Огня в сердце не было и у грузного, плотного мужчины в хорошем цивильном костюме, который мордой вниз плавал в чаше фонтанчика во дворе. Ну как — фонтанчик? По местным меркам каменная тарелка дух метров в диаметре, с бьющей по центру струей воды, была настоящей роскошью!
И вот в этой самой роскоши пускал пузыри некий солидный товарищ. Никого больше во дворе не было — журналистская братия буйно проводила время наверху, в большой комнате типа гостиной, совершая возлияния во имя Бахуса, или попросту — занимаясь распитием спиртных напитков. А тут человек тонул, между прочим! Может — так и было задумано?
— Э-э-э-э! — крикнул я. — Есть кто-нибудь? Тут у вас мужик в фонтане!
Никто не откликался. Кроме Клавдии Шульженко, конечно:
— …Ты помнишь наши встречи
И вечер голубой?..
Кому как, а вот человеку в фонтане встреча грозила уже разве что с апостолом Петром, и никто, кроме меня, помочь ему не торопился. Я подскочил к бортику чаши, ухватил его одно рукой за ремень, второй — за шиворот, и, здорово напрягаясь, вытащил его из воды.

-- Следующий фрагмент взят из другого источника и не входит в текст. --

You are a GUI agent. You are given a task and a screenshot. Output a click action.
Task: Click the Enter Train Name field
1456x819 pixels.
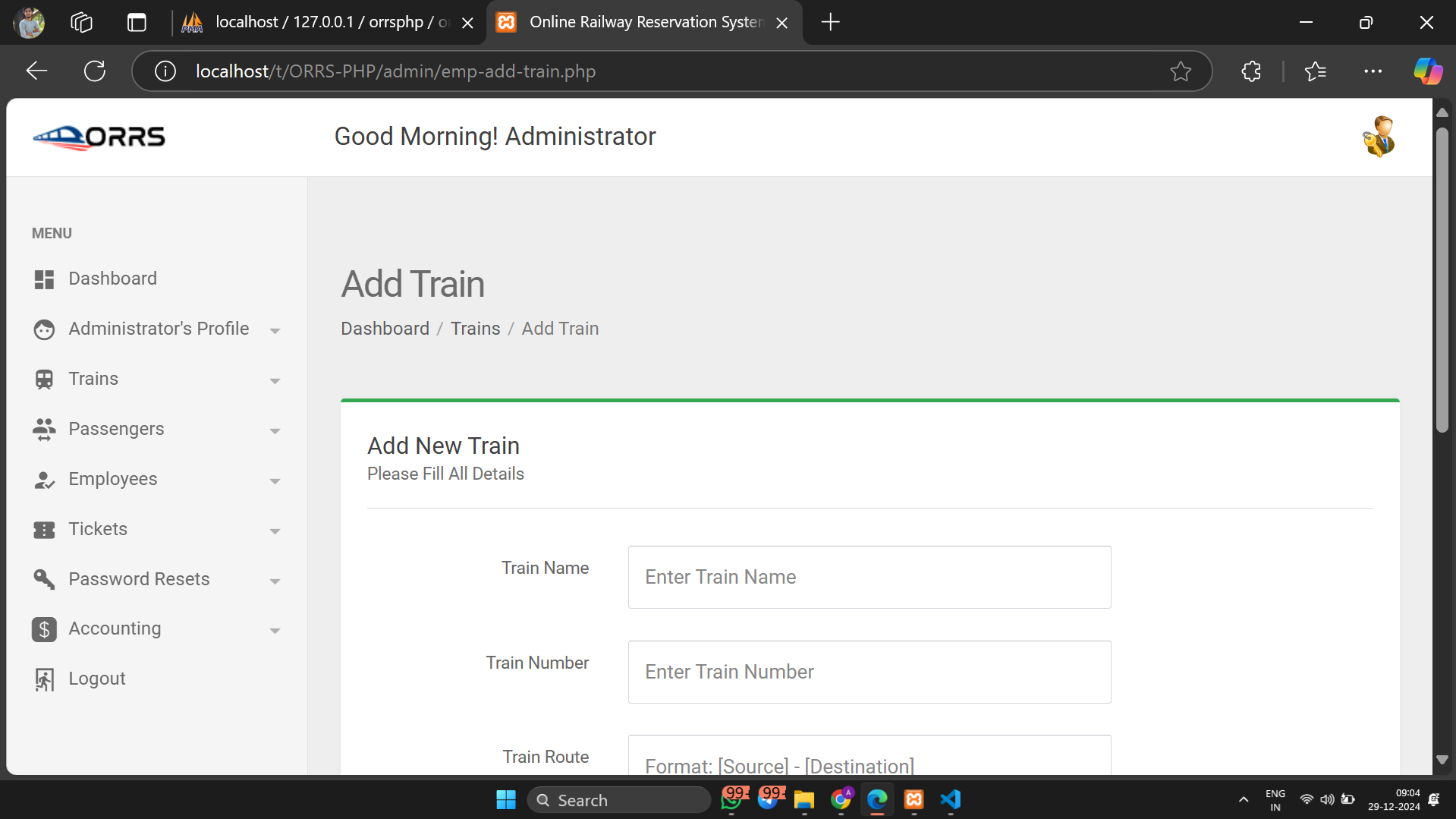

Он уже и пузыри не пускал — захлебнулся, что ли? Делать искусственное дыхание толстому дядьке в костюме? Не-е-е-т, не для того моя роза цвела… Я подставил колено, расположил сие тело солнечным сплетением поперек моего бедра и обоими локтями надавил ему на спину.
— Буэ-э-э-э-э! — сказало тело, извергая потоки всякой дряни изо рта, и закашлялось.
Но в сознание не приходило. Спасение утопающих — дело мерзкое. Хорошо, хоть штаны мне не заблевал! Я прислонил его к фонтану, зачерпнул оттуда же водички и плеснул ему в лицо, пытаясь привести в чувство, но тщетно. По крайней мере, товарищ в костюме дышал! Это уже утешало. Его лицо было мне абсолютно незнакомо: щекастый, плохо выбритый, с залысинами, мохнатыми бровями и мясистым носом.
Что у них тут — эпидемия? Часовой спит, этот прийти в себя не может! Принюхавшись, наконец, понял в чем дело: он был чертовски пьян! Я с досады размахнулся и — ДАЦ! — врезал ему по щам. Лицом или даже физиономией назвать место, где у него располагались нос и рот, язык не поворачивался. Может протрезвеет — тогда в лицо и превратиться. А так — было у нас такое словечко — «щи». Кроме замечательного супа оно обозначало еще и такую отвратительную рожу.
— Ы-ы-ы-ы! — сказали щи. — Ты кто?
— Гера Белозор, — вежливо представился я.
— Ты меня спас, Гера Белозор! — его взгляд становился всё более осмысленным. — От смерти спас! С меня — медаль! Хр-р-р-р-р!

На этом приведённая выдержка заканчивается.